The default algorithm for posterior sampling is Stan’s NUTS. You can control its settings by passing a named list to the algo_args argument in fit_drm. Other available algorithms for inference are covered in a deficated vignette. For further details, see vignette("algos", "drmr").

Now, we also fit an alternative model with only one difference: it assumes the survival rates vary according to the sea bottom temperature, while recruitment is constant across patches (but varies over time). We will do it using the update method. In that case, all the other arguments passed to fit_drm are kept the same as in the last call.

drm_srv <-
  update(drm_rec,
         formula_rec = ~ 1,
         formula_surv = ~ 1 + c_btemp + I(c_btemp * c_btemp))

Model Toggles

The fit_drm function is designed to be flexible, allowing different model features to be enabled or disabled through a set of toggles (e.g., via the .toggles argument). Below is a summary of the main toggles available:

est_surv: If activated (1), enables the estimation of a regression coefficient for survival ( $\beta_s$ ). Otherwise, this parameter is excluded from the model.
rho_mu: If activated (1), links the probability of absence to the mean density, represented by the parameter $\xi$ where $\mathrm{logit}(\rho) = \dots \xi \log(\mu)$ .
movement: If activated (1), includes the probability of individuals remaining in the same patch ( $\zeta$ ) and activates the movement matrix routines.
ar_re: Determines the process for the AR(1) temporal correlation. If not "none", it enables AR(1) parameters such as temporal correlation ( $\alpha$ ), AR(1) conditional standard deviation ( $\sigma_t$ ), and associated random effects ( $z_t$ ).
iid_re: If not "none", incorporates patch-level independent and identically distributed (iid) random effects ( $z_i$ ) and their standard deviation ( $\sigma_i$ ).
sp_re: If not "none", includes patch-level Intrinsic Conditional Autoregressive (ICAR) random effects ( $z_s$ ) and their standard deviation ( $\sigma_s$ ).

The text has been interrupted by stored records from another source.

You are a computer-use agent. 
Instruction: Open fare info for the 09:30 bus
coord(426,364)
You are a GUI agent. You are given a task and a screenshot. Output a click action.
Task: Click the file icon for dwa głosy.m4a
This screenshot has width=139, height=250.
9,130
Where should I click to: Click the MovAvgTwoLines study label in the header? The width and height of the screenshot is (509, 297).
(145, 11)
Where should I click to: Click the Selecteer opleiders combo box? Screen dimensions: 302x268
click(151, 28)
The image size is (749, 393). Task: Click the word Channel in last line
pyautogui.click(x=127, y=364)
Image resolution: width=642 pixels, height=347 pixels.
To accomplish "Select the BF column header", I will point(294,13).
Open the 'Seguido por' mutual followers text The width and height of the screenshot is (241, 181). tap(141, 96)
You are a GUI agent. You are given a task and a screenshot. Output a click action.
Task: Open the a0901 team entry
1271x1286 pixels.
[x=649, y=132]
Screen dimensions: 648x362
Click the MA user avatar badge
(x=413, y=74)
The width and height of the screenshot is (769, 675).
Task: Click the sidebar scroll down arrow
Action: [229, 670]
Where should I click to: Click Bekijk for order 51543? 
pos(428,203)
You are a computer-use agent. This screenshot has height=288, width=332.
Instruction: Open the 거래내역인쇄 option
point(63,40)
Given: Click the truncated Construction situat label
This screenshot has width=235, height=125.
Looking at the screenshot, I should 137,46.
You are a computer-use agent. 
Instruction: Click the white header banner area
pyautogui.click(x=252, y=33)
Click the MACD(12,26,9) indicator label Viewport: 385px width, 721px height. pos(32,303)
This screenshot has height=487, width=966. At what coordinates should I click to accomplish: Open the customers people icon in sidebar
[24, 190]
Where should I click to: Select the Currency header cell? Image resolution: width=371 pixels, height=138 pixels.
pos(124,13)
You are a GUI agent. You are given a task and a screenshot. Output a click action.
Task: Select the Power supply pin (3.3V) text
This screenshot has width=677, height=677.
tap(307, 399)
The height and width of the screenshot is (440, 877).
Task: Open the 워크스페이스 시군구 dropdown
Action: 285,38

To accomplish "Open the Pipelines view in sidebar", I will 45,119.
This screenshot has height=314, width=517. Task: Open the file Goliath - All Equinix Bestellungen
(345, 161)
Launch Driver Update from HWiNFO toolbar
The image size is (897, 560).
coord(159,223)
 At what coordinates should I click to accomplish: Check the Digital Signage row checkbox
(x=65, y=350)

For each of the random effects “toggles”, there are three alternatives to "none". We can include random effects for recruitment ("rec"), survival ("surv"), or for the response variable itself (“dens”).

Environment and demographic processes

We can easily visualize the relationship between the environmental variables and specific demographic processes using the marg function. The output of that function can be plotted by simply calling the plot function. Below, we plot both the relationship between recruitment and sea surface temperature for the first model we fit, and between survival and sea bottom temperature for the second model fitted.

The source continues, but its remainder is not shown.